5) Order replacement terminals (Parts Express, part # 260-303) and keep the old ones in case you want to go back to the original design. Don't try and remove the stock crossover board and use the old terminals. You will break things.
6) Order the new crossover parts -- don't use exotic caps and coils. That's not in the spirit of this thing. Just get decent 16 or 18 Ga air core inductors and mylar or inexpensive poly caps, and maybe some Eagle resistors from Madisound. The total cost PER PAIR with Bennic poly caps, Madisound standard 16 Ga air core coils, Eagle resistors, and the PE terminals should be about $32 plus shipping.

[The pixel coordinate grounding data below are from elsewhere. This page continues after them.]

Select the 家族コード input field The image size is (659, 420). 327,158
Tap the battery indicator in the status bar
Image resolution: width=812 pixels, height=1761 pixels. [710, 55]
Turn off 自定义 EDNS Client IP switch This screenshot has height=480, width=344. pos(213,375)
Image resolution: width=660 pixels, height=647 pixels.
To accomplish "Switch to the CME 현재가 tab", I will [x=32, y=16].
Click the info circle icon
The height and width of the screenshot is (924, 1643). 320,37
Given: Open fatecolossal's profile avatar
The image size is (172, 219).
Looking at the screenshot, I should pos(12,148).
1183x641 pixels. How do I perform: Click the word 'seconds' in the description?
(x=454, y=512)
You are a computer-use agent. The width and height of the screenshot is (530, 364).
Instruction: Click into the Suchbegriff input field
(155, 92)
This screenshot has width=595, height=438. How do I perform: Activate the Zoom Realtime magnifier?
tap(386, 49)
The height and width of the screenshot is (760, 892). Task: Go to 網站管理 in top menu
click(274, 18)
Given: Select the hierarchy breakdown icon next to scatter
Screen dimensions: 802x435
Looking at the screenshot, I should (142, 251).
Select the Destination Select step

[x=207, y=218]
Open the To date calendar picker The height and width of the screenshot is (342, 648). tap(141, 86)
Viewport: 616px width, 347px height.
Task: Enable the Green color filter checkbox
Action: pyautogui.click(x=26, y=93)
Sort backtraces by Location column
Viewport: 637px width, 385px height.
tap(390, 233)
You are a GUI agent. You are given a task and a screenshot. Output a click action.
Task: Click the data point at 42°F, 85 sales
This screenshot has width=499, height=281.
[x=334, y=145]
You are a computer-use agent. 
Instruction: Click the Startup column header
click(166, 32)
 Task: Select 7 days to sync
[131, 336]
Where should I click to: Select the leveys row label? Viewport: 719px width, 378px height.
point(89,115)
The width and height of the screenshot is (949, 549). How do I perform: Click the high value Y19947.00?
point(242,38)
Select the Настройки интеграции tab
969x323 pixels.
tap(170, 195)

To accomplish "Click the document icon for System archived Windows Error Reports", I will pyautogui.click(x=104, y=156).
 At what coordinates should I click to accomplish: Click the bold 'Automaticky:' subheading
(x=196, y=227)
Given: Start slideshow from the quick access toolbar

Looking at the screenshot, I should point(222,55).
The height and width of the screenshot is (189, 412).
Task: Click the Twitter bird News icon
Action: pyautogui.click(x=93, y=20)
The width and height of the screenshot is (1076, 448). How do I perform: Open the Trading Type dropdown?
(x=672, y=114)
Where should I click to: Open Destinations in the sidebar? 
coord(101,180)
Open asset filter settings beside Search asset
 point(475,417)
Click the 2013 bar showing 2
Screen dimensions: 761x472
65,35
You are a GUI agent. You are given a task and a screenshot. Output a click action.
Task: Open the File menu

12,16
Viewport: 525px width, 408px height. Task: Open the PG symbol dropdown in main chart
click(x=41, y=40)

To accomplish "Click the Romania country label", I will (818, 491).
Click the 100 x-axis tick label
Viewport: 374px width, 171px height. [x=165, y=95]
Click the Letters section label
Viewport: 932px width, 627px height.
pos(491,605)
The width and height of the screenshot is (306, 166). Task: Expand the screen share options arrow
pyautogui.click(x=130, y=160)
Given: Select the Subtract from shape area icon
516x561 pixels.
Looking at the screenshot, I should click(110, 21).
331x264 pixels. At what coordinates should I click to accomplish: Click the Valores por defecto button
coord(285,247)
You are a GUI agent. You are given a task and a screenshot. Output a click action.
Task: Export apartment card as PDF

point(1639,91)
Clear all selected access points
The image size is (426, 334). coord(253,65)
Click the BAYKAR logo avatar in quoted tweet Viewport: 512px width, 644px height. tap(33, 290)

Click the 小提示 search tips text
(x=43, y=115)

7) Build the new crossover, which will mount on the bottom of the cabinet. So measure how much area you will have free there, and design the layout so there is no large component sticking up at the front--the woofer won't fit if there is. The amount of free area will depend on whether you replace the wad of fill in the woofer cabinet with convoluted foam on the sides and back, or even BlackHole5 (or a cheap substitute). If you do replace the fill, move it to the tweeter chamber (but don't obstruct the path to the rear port).
8) Wire up the new crossover. Make sure you don't mess up the tweeter polarity. The black tweeter wire is positive. The white wire is negative. The woofer wiring is obvious--the red wire is positive, the white is negative.